[Saved data entries]
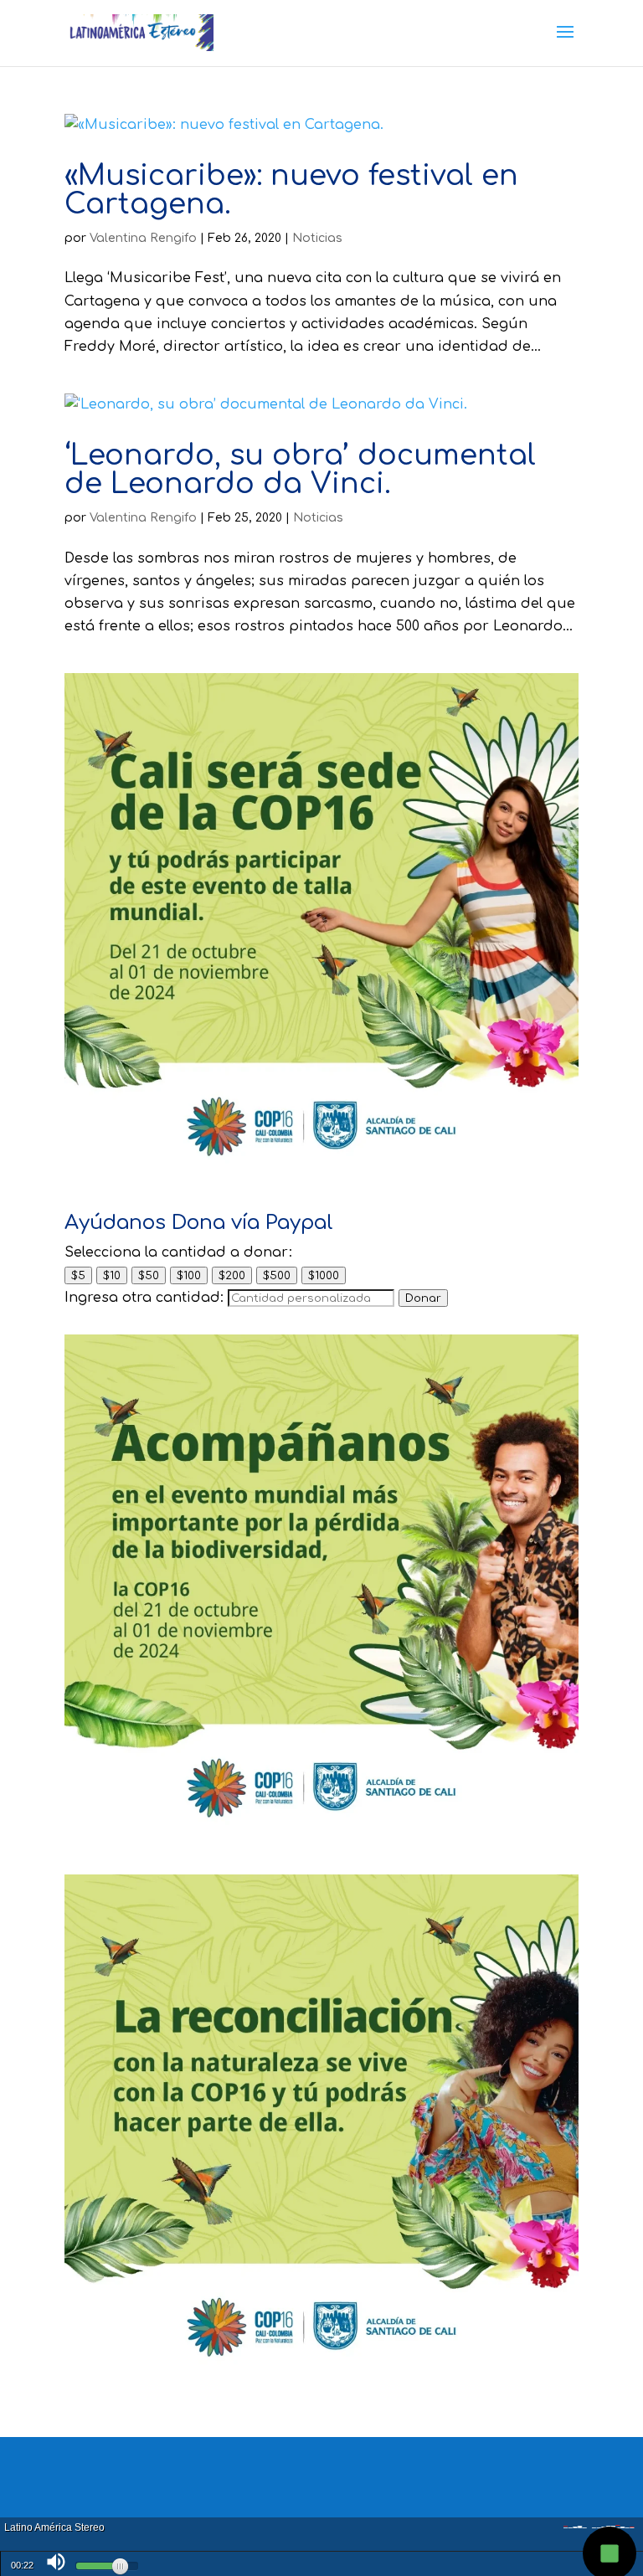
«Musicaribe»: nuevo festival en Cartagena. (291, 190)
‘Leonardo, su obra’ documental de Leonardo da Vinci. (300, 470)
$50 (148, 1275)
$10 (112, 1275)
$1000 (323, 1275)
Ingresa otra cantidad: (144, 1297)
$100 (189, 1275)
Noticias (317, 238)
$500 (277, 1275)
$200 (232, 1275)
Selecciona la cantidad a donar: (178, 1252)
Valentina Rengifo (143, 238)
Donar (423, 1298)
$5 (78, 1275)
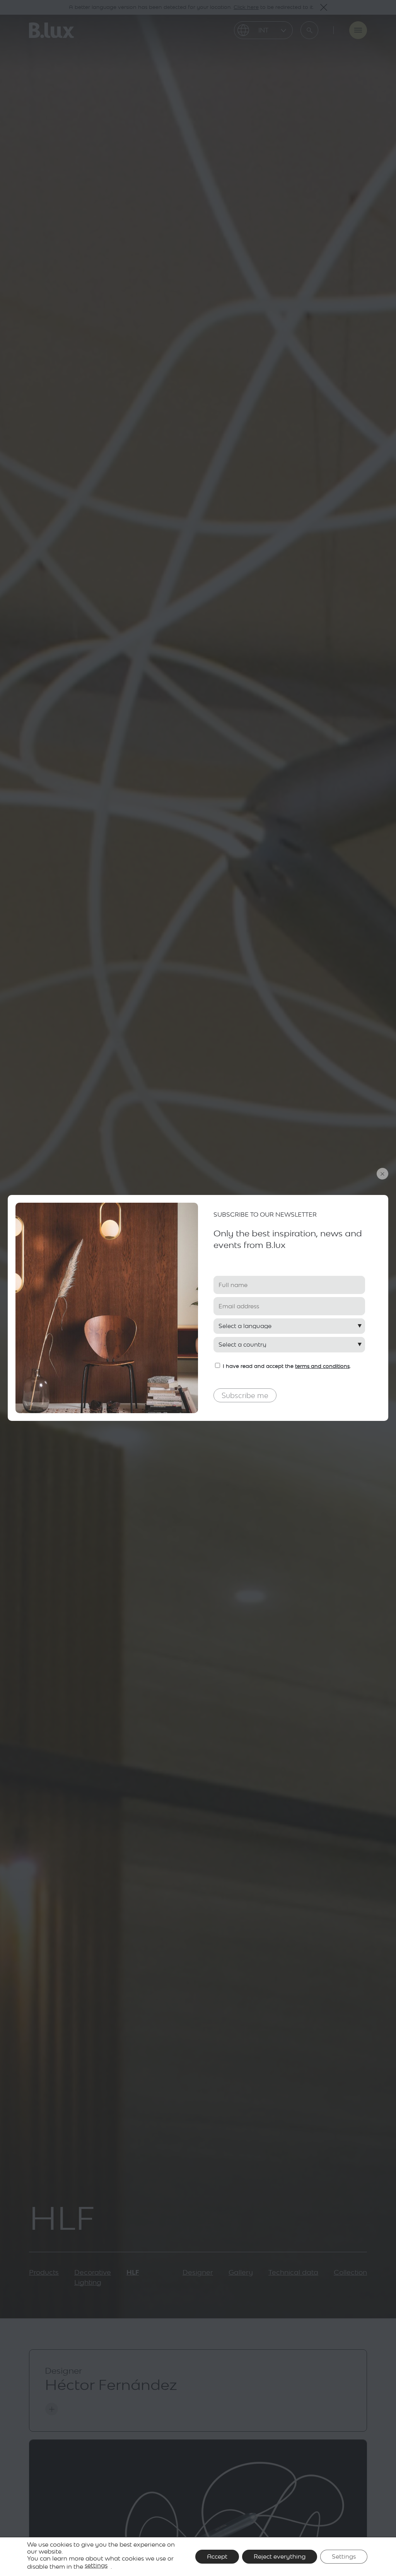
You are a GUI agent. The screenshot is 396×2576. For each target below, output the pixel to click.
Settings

Work instruction >> Once the pictures are removed, reproduce the remaining entries above exactly.

Response to the exercise >>
«Musicaribe»: nuevo festival en Cartagena. (291, 190)
‘Leonardo, su obra’ documental de Leonardo da Vinci. (300, 470)
$50 (148, 1275)
$10 (112, 1275)
$1000 (323, 1275)
Ingresa otra cantidad: (144, 1297)
$100 (189, 1275)
Noticias (317, 238)
$500 (277, 1275)
$200 (232, 1275)
Selecciona la cantidad a donar: (178, 1252)
Valentina Rengifo (143, 238)
Donar (423, 1298)
$5 (78, 1275)
You are a GUI agent. The screenshot is 396×2576. For each target below, output the pixel to click.
Settings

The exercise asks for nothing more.